MATERIAL TO PROCESS Block Start

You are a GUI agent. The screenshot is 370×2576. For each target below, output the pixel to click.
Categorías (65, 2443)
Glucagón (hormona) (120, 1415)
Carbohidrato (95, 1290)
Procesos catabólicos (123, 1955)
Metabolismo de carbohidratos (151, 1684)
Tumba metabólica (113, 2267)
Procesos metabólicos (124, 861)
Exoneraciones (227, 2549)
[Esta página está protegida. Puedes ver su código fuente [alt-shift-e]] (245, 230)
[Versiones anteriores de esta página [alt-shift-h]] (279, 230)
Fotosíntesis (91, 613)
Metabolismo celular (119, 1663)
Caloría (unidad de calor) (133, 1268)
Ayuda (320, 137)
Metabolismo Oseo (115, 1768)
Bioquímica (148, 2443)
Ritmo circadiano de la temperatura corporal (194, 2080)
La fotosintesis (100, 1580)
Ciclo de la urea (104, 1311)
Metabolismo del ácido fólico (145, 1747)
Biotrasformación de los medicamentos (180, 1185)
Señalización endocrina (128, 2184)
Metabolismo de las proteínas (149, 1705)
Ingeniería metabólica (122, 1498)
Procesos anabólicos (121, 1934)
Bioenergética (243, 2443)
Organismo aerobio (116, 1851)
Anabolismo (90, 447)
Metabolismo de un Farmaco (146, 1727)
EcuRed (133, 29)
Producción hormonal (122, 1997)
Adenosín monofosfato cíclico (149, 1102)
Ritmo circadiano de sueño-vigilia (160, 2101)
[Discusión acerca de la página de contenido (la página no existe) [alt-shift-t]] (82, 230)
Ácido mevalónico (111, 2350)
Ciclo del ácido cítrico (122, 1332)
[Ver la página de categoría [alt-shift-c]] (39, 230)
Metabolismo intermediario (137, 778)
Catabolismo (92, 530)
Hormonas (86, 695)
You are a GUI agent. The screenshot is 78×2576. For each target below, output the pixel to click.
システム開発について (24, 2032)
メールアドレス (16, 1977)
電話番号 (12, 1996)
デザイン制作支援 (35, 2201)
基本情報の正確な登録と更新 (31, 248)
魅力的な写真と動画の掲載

MATERIAL TO PROCESS Block End

WHAT TO DO: Repeat the data. Leave nothing out and change nothing.

RESULT BELOW:
You are a GUI agent. The screenshot is 370×2576. For each target below, output the pixel to click.
Categorías (65, 2443)
Glucagón (hormona) (120, 1415)
Carbohidrato (95, 1290)
Procesos catabólicos (123, 1955)
Metabolismo de carbohidratos (151, 1684)
Tumba metabólica (113, 2267)
Procesos metabólicos (124, 861)
Exoneraciones (227, 2549)
[Esta página está protegida. Puedes ver su código fuente [alt-shift-e]] (245, 230)
[Versiones anteriores de esta página [alt-shift-h]] (279, 230)
Fotosíntesis (91, 613)
Metabolismo celular (119, 1663)
Caloría (unidad de calor) (133, 1268)
Ayuda (320, 137)
Metabolismo Oseo (115, 1768)
Bioquímica (148, 2443)
Ritmo circadiano de la temperatura corporal (194, 2080)
La fotosintesis (100, 1580)
Ciclo de la urea (104, 1311)
Metabolismo del ácido fólico (145, 1747)
Biotrasformación de los medicamentos (180, 1185)
Señalización endocrina (128, 2184)
Metabolismo de las proteínas (149, 1705)
Ingeniería metabólica (122, 1498)
Procesos anabólicos (121, 1934)
Bioenergética (243, 2443)
Organismo aerobio (116, 1851)
Anabolismo (90, 447)
Metabolismo de un Farmaco (146, 1727)
EcuRed (133, 29)
Producción hormonal (122, 1997)
Adenosín monofosfato cíclico (149, 1102)
Ritmo circadiano de sueño-vigilia (160, 2101)
[Discusión acerca de la página de contenido (la página no existe) [alt-shift-t]] (82, 230)
Ácido mevalónico (111, 2350)
Ciclo del ácido cítrico (122, 1332)
[Ver la página de categoría [alt-shift-c]] (39, 230)
Metabolismo intermediario (137, 778)
Catabolismo (92, 530)
Hormonas (86, 695)
You are a GUI agent. The screenshot is 78×2576. For each target below, output the pixel to click.
システム開発について (24, 2032)
メールアドレス (16, 1977)
電話番号 (12, 1996)
デザイン制作支援 (35, 2201)
基本情報の正確な登録と更新 (31, 248)
魅力的な写真と動画の掲載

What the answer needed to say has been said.